=== TASK DESCRIPTION ===
Please list every person mentioned by name in the text below about NFL teams' contact with draft prospects during the coronavirus pandemic.

Despite not being able to meet with 2020 NFL draft prospects in person due to the coronavirus pandemic, teams are still allowed to maintain contact with them.
Per Pro Football Talk's Mike Florio, NFL rules allow clubs to contact as many draft-eligible players as they want by phone or videoconference up to three times per week for as much as one hour at a time.
Florio noted the only requirement is the discussions can't conflict with a player's school work.
On March 14, the NFL issued a memo to all 32 teams announcing a ban on all in-person visits with draft prospects for the time being as a precaution due to the coronavirus:
"We have been closely monitoring developments relating to the coronavirus (COVID-19) and taking action based on the guidance of our Chief Medical Officer Dr. Allen Sills and the medical experts at the World Health Organization and the US Centers for Disease Control and Prevention. We have decided to prohibit all in-person pre-draft visits involving draft-eligible players...until further notice."
Commissioner Roger Goodell informed teams this week that their facilities would be closed from March 26-April 8, with limited exceptions for certain employees.
Teams are unable to get one-on-one time with prospects in their facilities. A number of players did take part in the NFL Scouting Combine last month, giving league scouts and executives an opportunity to see what they can do.
In a memo obtained by ESPN's Adam Schefter, Goodell told teams the draft will go forward as scheduled but won't include any public events, and prospects won't be invited to attend.
The 2020 NFL draft will be held from April 23-25.

=== SUPPLIED ENTRIES ===
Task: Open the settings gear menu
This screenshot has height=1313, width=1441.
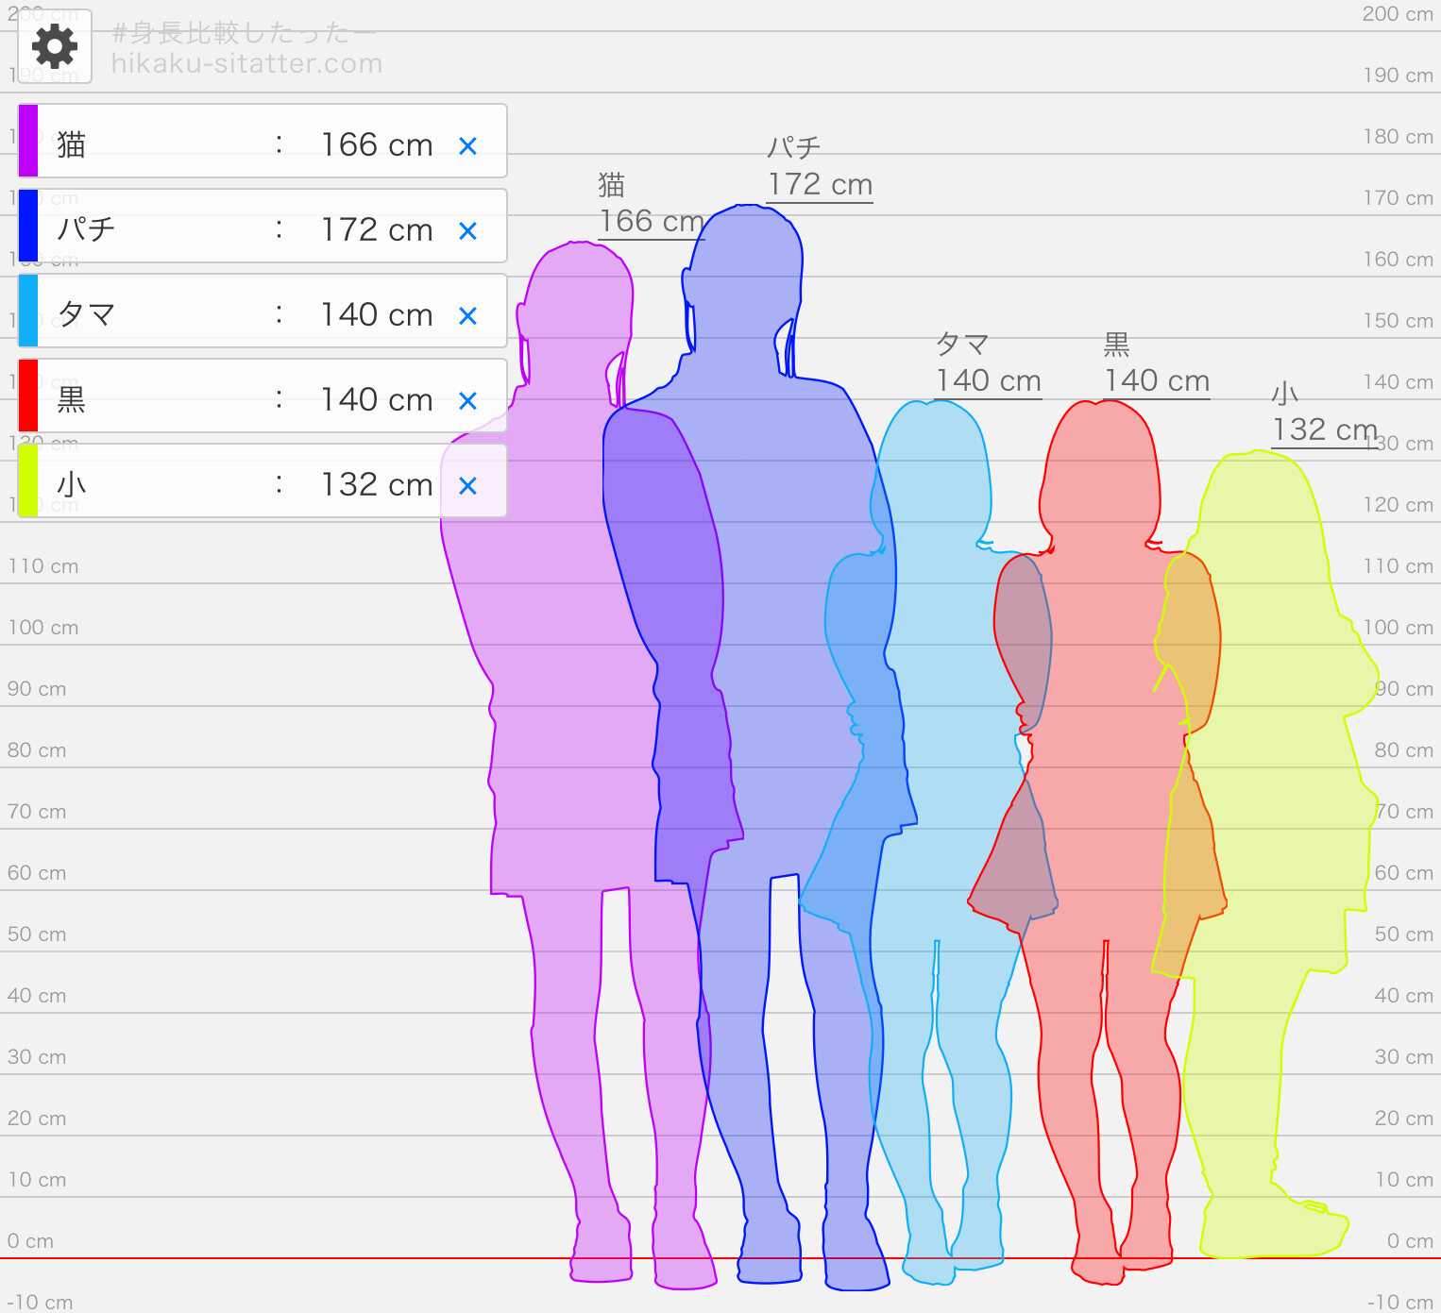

--

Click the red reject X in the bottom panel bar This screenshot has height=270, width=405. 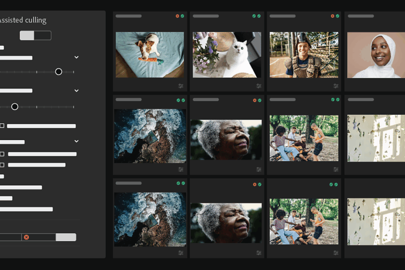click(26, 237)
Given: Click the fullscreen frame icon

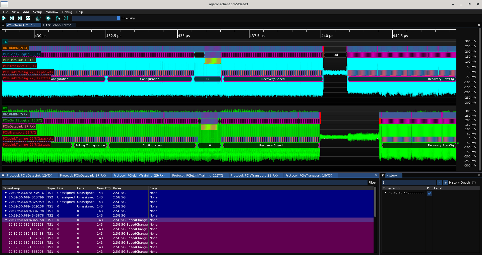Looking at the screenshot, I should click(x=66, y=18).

=== RESPONSE AREA ===
Mike Florio
Allen Sills
Roger Goodell
Adam Schefter